The Cosmological QCD Phase Transition Revisited
Simon Schettler, Tillmann Boeckel, Jurgen Schaffner-Bielich

TL;DR
This paper investigates how a first order QCD phase transition in the early universe could have led to phenomena like primordial black holes, magnetic fields, and gravitational waves, with potential detection by future observatories.
Contribution
It proposes a cosmological model where a QCD phase transition causes little inflation and predicts observable signatures like gravitational waves and primordial black holes.
Findings
Primordial black holes could originate from bubble nucleation during the transition.
The gravitational wave background may contain imprints of the QCD phase transition.
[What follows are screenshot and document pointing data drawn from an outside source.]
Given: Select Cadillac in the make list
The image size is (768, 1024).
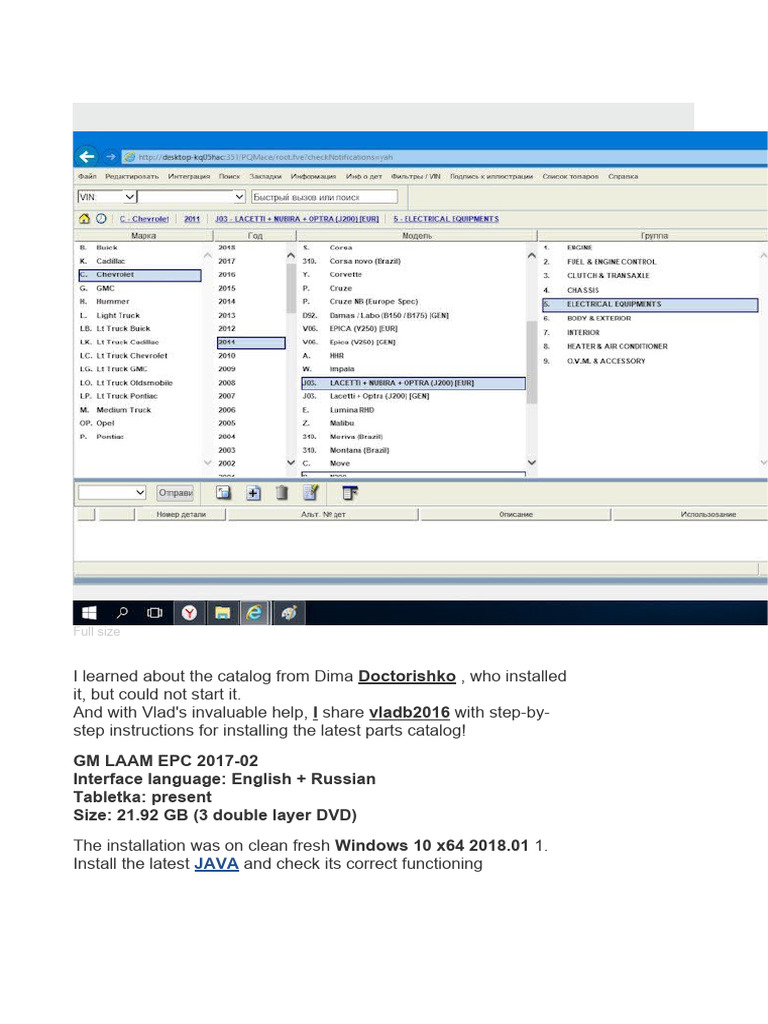Looking at the screenshot, I should pos(111,261).
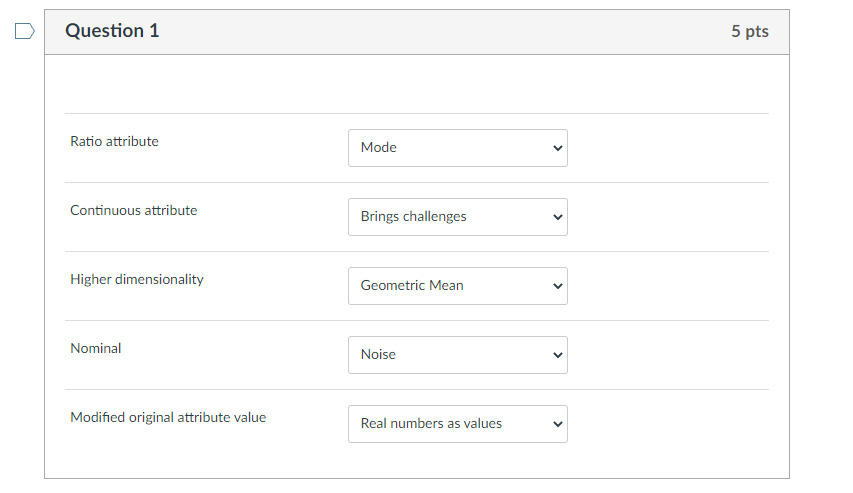
Task: Hit the chevron beside Real numbers as values
Action: (557, 424)
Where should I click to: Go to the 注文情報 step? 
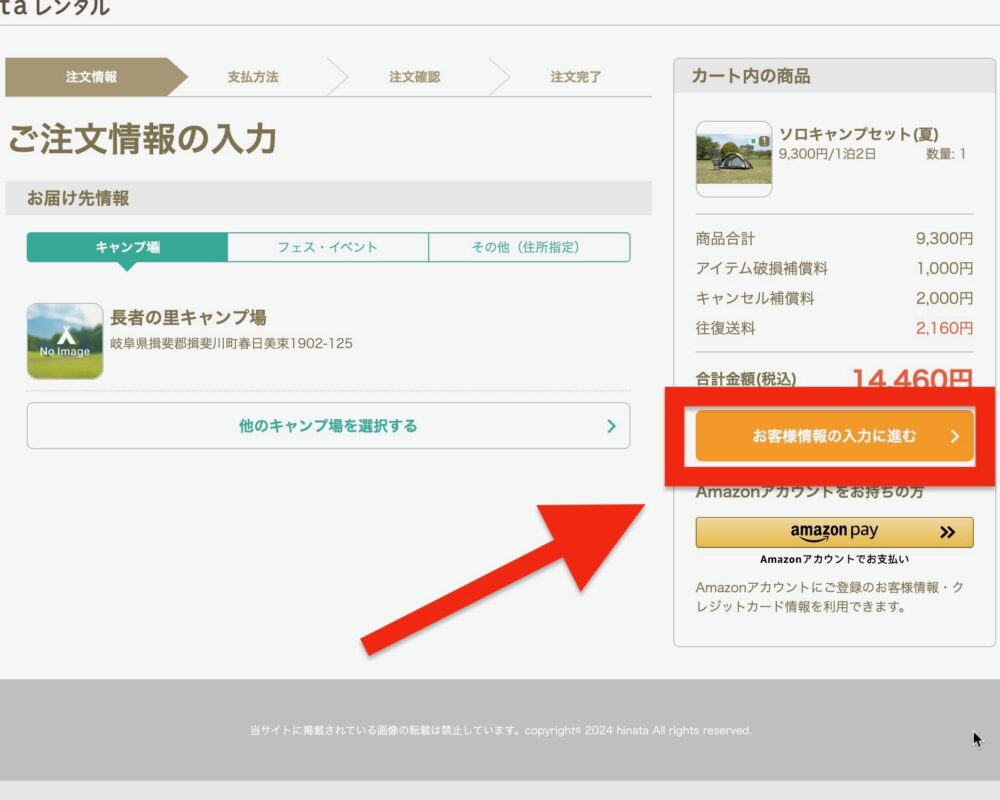pos(91,77)
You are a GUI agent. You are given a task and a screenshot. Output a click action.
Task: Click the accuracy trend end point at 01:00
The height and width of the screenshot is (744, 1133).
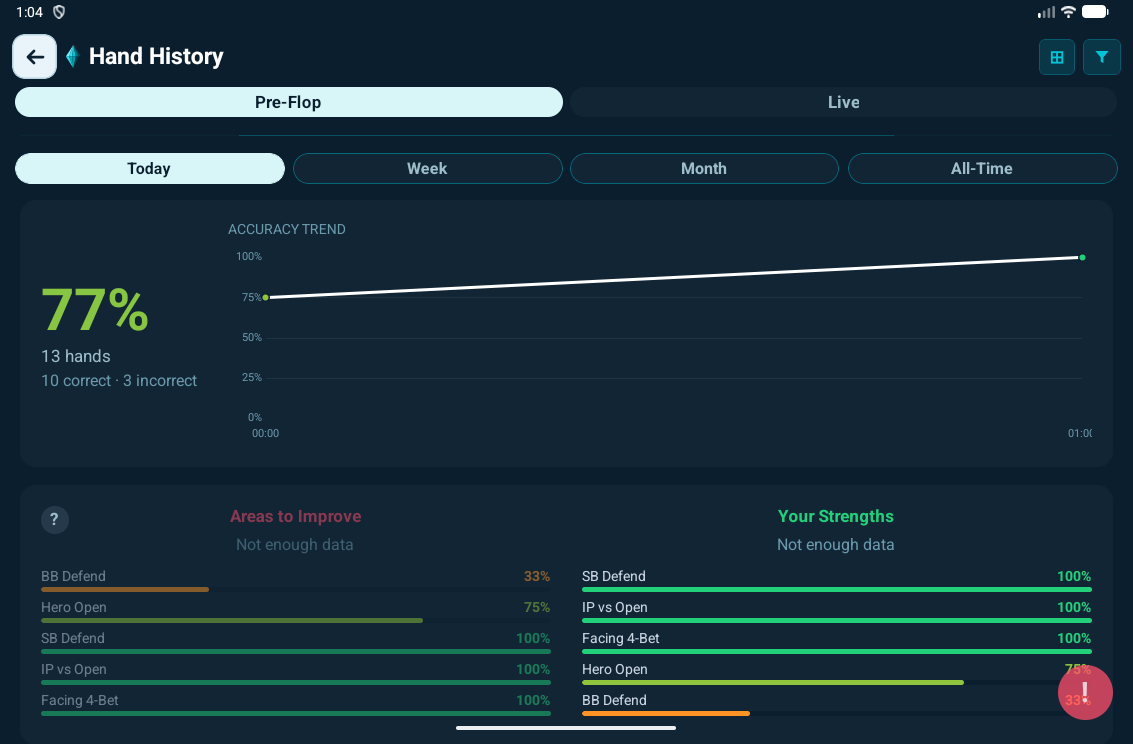pos(1082,257)
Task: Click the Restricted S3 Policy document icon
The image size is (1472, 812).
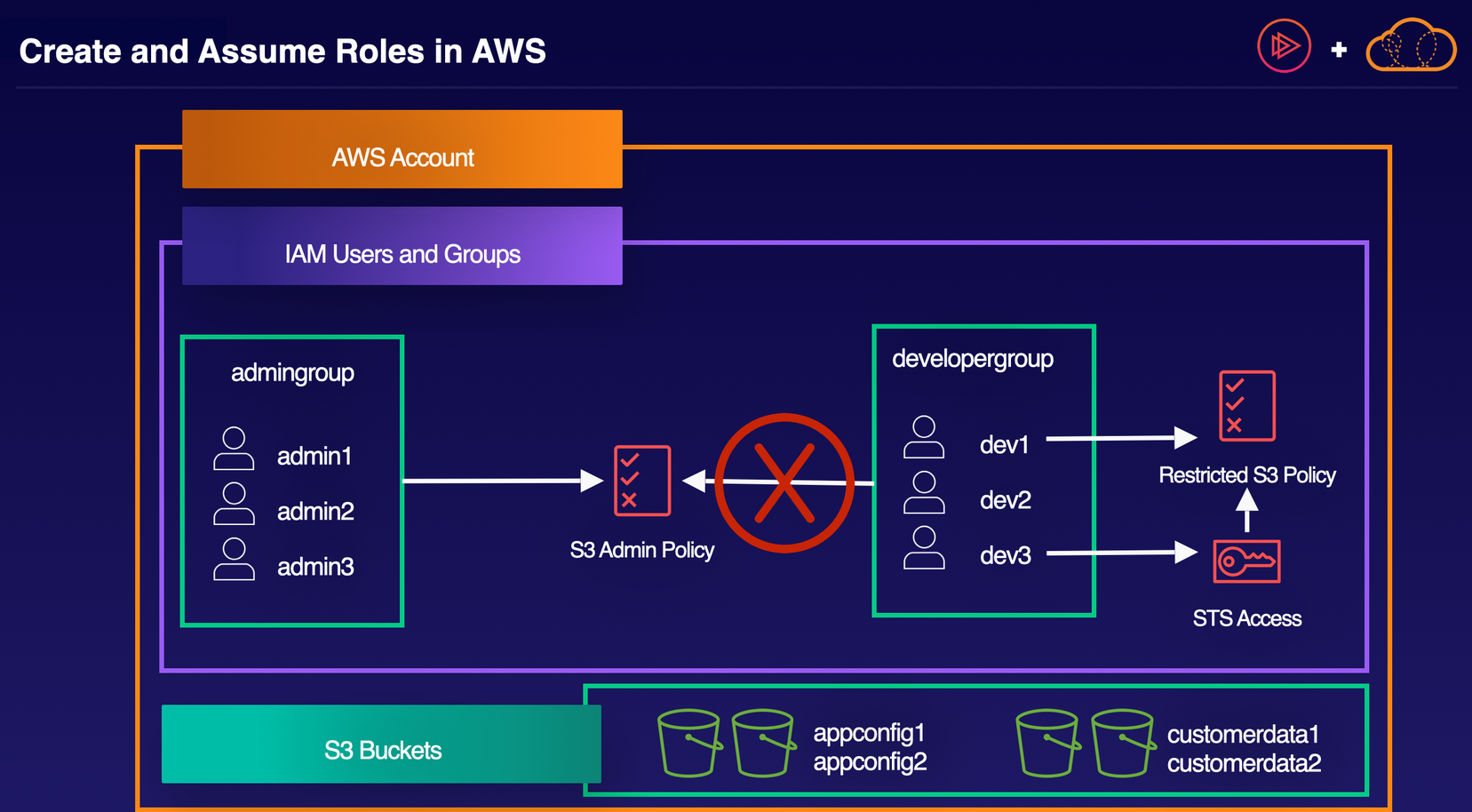Action: tap(1245, 405)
The power spectrum of cold dark matter could be affected up to billion solar mass scales.
Abstract
The QCD phase diagram might exhibit a first order phase transition for large baryochemical potentials. We explore the cosmological implications of such a QCD phase transition in the early universe. We propose that the large baryon-asymmetry is diluted by a little inflation where the universe is trapped in a false vacuum state of QCD. The little inflation is stopped by bubble nucleation which leads to primordial production of the seeds of extragalactic magnetic fields, primordial black holes and gravitational waves. In addition the power spectrum of cold dark matter can be affected up to mass scales of a billion solar masses. The imprints of the cosmological QCD phase transition on the gravitational wave background can be explored with the future gravitational wave detectors LISA and BBO and with pulsar timing.